◆ Required task
Arrange the entries starting at "Select the Vents : AM header" and ending at "Looking at the screenshot, I should coord(407,29)." as a two-column CSV with the headers instruction and response, one row per entry. Put each entry's text and its answer in their own quoted fields, with line breaks turned into spaces.

Entries on finding words and elements:

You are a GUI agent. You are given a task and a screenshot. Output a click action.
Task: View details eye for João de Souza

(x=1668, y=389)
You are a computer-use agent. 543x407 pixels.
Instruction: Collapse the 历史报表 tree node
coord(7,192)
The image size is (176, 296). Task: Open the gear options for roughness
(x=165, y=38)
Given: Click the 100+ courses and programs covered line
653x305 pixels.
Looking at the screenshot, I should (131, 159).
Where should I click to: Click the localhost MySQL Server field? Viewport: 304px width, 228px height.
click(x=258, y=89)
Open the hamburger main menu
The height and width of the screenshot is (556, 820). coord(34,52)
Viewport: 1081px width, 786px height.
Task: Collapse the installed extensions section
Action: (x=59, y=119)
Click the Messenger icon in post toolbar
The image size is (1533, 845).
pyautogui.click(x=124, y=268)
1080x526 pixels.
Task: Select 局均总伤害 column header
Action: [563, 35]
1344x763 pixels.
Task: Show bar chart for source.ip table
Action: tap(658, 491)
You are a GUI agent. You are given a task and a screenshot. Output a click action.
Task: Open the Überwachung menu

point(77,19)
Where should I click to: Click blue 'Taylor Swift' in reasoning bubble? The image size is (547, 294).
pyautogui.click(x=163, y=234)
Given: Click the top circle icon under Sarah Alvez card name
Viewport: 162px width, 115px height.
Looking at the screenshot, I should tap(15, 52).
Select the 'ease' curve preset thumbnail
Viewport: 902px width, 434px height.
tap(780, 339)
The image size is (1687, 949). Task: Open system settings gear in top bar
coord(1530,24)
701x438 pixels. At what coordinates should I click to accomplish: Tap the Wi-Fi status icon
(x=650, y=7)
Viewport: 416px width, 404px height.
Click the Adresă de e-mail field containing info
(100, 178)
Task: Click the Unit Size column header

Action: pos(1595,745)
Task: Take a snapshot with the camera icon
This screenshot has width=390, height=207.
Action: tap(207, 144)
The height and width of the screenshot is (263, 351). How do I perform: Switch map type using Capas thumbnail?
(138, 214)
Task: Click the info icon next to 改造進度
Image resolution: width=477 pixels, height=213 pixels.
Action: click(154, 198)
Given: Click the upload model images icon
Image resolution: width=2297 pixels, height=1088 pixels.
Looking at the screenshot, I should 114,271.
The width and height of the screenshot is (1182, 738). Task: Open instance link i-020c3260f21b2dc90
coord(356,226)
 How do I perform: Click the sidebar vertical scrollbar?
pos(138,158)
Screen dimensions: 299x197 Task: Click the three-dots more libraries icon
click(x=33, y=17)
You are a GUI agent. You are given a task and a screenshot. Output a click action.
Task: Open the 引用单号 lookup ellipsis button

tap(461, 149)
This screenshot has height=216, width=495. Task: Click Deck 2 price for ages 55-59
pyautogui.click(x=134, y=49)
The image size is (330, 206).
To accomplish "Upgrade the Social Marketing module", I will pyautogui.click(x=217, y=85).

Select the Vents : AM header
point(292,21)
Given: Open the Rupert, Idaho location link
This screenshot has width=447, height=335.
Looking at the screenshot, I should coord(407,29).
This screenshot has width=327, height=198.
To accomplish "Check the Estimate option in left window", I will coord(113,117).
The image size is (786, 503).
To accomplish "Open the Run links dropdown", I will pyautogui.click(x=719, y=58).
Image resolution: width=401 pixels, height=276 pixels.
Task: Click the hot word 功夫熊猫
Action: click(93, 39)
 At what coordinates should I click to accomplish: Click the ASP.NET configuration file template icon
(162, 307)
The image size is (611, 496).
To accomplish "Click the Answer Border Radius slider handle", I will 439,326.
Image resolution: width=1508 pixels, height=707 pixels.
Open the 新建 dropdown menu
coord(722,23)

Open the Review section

◆ Result for this exercise
instruction,response
"Select the Vents : AM header","point(292,21)"
"Given: Open the Rupert, Idaho location link This screenshot has width=447, height=335.","Looking at the screenshot, I should coord(407,29)."